Top of PROVIDED RECORDS

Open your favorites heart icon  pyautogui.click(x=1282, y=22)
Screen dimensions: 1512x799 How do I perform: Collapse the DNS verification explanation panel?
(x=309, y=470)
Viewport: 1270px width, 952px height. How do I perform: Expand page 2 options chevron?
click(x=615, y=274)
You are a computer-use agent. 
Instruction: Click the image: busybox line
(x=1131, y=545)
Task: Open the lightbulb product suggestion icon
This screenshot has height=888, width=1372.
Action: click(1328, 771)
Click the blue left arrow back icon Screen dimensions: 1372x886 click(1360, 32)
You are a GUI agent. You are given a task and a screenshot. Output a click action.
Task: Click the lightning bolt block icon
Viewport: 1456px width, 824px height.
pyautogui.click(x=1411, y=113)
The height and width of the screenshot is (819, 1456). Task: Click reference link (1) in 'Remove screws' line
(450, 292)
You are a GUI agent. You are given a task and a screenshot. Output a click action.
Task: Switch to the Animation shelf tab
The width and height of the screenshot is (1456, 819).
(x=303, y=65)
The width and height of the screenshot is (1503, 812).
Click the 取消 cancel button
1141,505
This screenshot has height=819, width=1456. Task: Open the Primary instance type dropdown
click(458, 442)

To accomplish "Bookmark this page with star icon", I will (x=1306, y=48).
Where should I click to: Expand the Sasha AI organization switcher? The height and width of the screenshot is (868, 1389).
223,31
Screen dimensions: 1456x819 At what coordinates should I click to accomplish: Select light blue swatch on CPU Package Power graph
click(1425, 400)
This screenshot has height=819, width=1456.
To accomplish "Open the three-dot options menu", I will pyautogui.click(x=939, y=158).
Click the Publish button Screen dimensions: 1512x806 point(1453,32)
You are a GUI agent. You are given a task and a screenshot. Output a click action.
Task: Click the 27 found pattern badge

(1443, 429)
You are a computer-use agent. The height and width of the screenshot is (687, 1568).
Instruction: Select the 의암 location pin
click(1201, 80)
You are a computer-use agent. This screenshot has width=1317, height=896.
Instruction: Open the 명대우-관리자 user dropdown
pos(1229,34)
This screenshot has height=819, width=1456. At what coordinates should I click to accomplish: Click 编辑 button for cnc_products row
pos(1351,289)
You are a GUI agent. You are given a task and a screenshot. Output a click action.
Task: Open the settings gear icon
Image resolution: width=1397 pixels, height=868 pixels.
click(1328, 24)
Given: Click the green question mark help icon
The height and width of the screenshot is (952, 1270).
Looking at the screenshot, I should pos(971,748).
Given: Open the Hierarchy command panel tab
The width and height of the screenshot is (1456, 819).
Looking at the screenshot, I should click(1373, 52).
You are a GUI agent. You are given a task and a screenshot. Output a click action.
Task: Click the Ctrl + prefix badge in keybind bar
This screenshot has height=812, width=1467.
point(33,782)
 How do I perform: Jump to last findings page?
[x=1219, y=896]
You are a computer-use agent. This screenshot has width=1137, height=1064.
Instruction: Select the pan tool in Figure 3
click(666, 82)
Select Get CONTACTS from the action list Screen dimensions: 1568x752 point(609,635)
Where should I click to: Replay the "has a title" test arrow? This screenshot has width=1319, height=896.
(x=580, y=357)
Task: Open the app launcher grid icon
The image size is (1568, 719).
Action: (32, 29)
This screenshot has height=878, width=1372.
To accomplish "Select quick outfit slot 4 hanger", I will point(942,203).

Bottom of PROVIDED RECORDS

ACTION ITEM
Return the number of lines in the data above that include the word "will", and nothing else.

RESPONSE AREA
3